AAP urges more direct U.S. government engagement in IIPA Special 301 Report

Washington, DC; February 5, 2015 — The Association of American Publishers (AAP) joined with other U.S. creative industries, whose products and services are protected by copyright laws, to ask the U.S. government for sustained engagement with Canada and China, among other markets. The submission by the International Intellectual Property Alliance (IIPA) on behalf of the copyright-based industries was made today in response to the 2016 Special 301 inquiry by the U.S. Trade Representative.

Among priority concerns for publishers and learning companies is the continuing deterioration of the educational publishing market in Canada as a result of the overly broad exception to copyright for educational materials under the country’s Copyright Modernization Act.
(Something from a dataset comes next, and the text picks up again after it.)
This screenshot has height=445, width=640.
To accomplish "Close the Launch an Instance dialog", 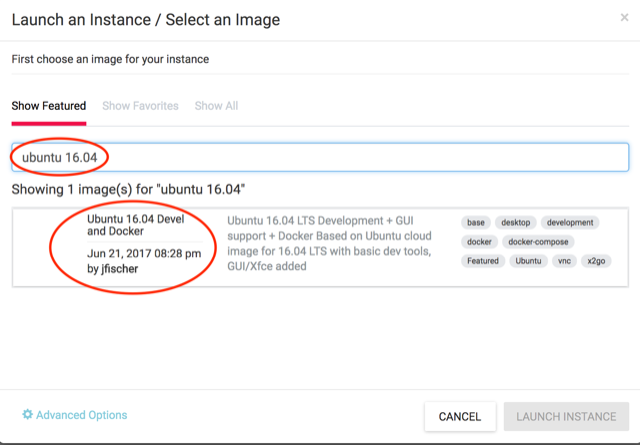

The IIPA submission identifies copyright and market access concerns in 17 countries and recommends a designation of the Ukraine as a priority foreign country, the placement of six nations on the Priority Watch List, and nine more on USTR’s Watch List. AAP endorses IIPA’s recommendations and urges the U.S. government to heighten engagement with Canada and China to address the deficiencies in their copyright protection and enforcement regimes, particularly as they affect the publishing sector.

“The core copyright industries, which include publishing, generated over $1.1 trillion dollars of economic output in 2013 and accounted for nearly 5.5 million U.S. jobs,” said Tom Allen, President and CEO of AAP. “We’ve seen significant progress from sustained U.S. government engagement with our trading partners. We look forward to continuing to support U.S. government efforts to address unresolved issues in key markets, such as Canada and China.”


About AAP

The Association of American Publishers (AAP) represents about four hundred member organizations including major commercial, digital learning and education and professional publishers alongside independents, non-profits, university presses and scholarly societies. We represent the industry’s priorities on policy, legislative and regulatory issues regionally, nationally and worldwide. These include the protection of intellectual property rights and worldwide copyright enforcement, digital and new technology issues, funding for education and libraries, tax and trade, censorship and literacy. Find us online at www.publishers.org or on twitter at @AmericanPublish.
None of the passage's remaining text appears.